東日本大震災からちょうど半年経った9月11日の夜、私は息子たちと、月を眺めておりました。
まだ残暑が続いていたときで、夕涼みをしていました。
その夜は、月がとてもきれいでした。
この同じ月が今、震災から半年後の被災地を照らしているのかと思うと、月の美しさと地上の苦難とが対照的に感じられ、胸が詰まりました。

私たち山形県民は、私たちなりに出来ることからしてきたつもりですが、私自身は、自分の小ささ、力のなさも感じています。
震災直後はともかく、その後の私は、建物を修理したり新築したりできる人(つまり、それだけのお金のある人)の味方でしかなかったのかと、心苦しく思うこともあります。

先日、朝日新聞を見ていたら、「桃買うを迷いてポップ確認す「福島」とあり迷わずに買う」(中野由美子氏作)という歌が載っていて、嬉しくなりました。原発の被害も含め、震災の被害に遭った人たちのために少しでも役立ちたいと思う人がいます。他にもいろいろ聞こえてきますから、そういう気持ちの人たちはたくさんいるのだろうと思います。

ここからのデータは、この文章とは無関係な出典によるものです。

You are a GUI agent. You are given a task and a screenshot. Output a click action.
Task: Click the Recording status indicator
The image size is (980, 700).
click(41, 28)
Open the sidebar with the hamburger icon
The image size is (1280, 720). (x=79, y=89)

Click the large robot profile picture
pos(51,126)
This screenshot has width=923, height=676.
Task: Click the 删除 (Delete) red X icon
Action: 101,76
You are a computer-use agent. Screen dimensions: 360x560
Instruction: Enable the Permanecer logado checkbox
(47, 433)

もちろん、人間の社会ですから、中にはいろいろな人がいて、震災をビジネスチャンスと割り切って、利益本位で動いている業者もいますし、もっとひどい、被害につけ込む悪質な商法もあるようです。また、配慮を欠いた風評が聞こえてくることもあり、いやな思いをすることもあります。一部にそういったこともみられますが、それでも私は多くの善意を信じたいと思います。

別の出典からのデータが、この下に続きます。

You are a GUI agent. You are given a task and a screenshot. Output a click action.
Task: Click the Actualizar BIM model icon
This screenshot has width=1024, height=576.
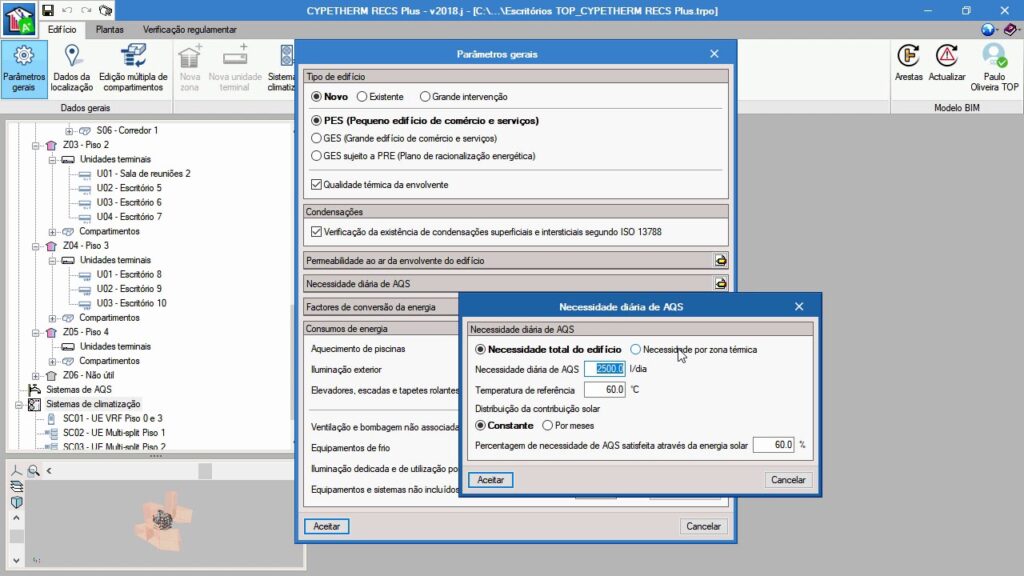click(x=946, y=62)
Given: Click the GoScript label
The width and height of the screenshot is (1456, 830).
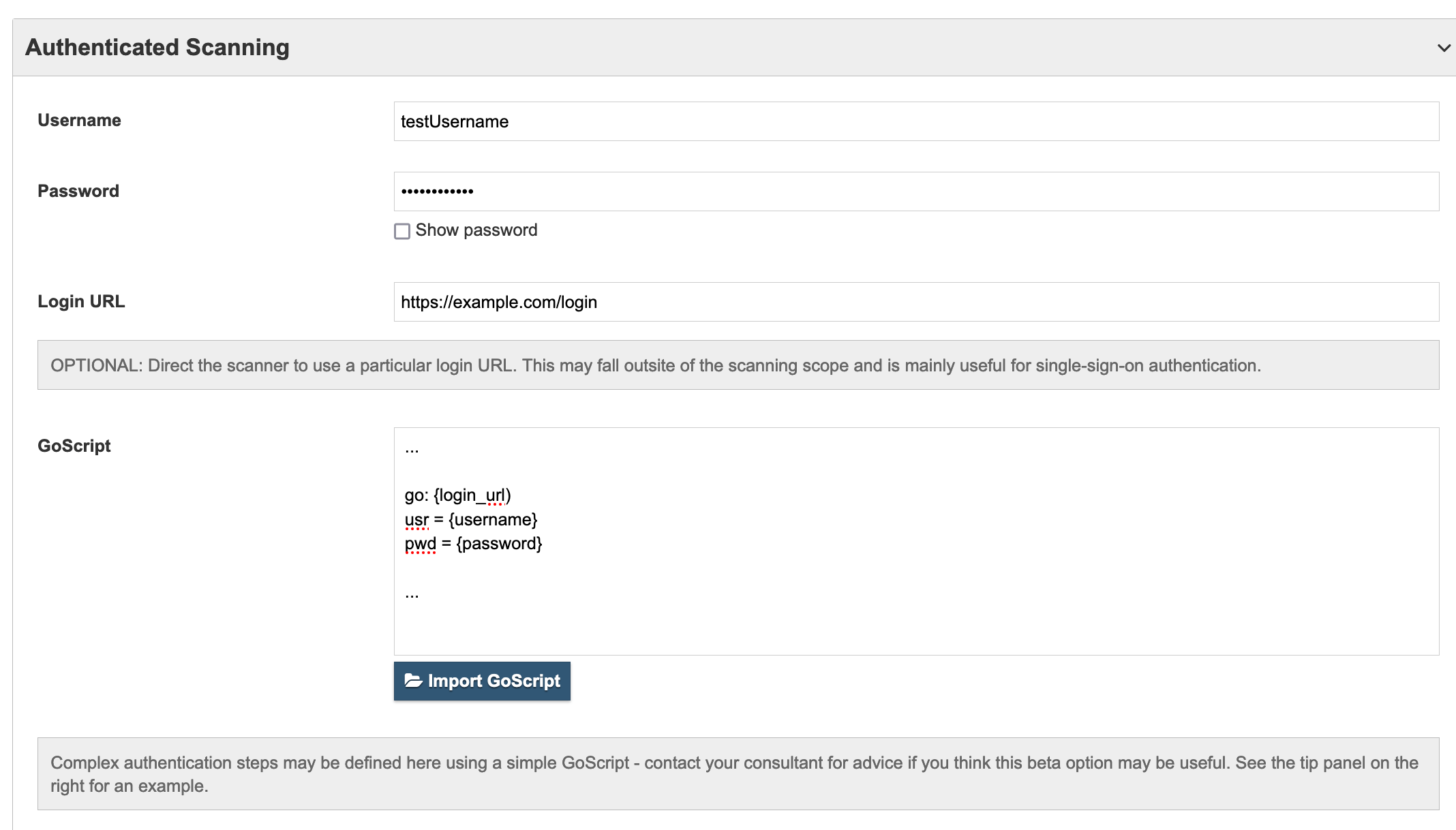Looking at the screenshot, I should [74, 446].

個々の善意がうまく結びついて、有効な力となって、震災復興に向かっていけるよう願っています。そのためには、司令塔のようなものが必要なのでしょうが、それは個人や民間の善意の力の及ぶところではないので、国や地方行政の取り組みが求められるところです。

震災の被害、特に、津波と原発事故の被害はあまりにも大きく、失われたものが大きすぎて、復興は長い道のりになりそうです。
しかしながら、多くの善意のまなざしが被災地に注がれています。善意がすぐに復興に結びつくものではないにせよ、多くの人が見守っています。

個々人にできることには限界があっても、多くの力が集まって未来に向かって行けるよう、祈るような気持ちです。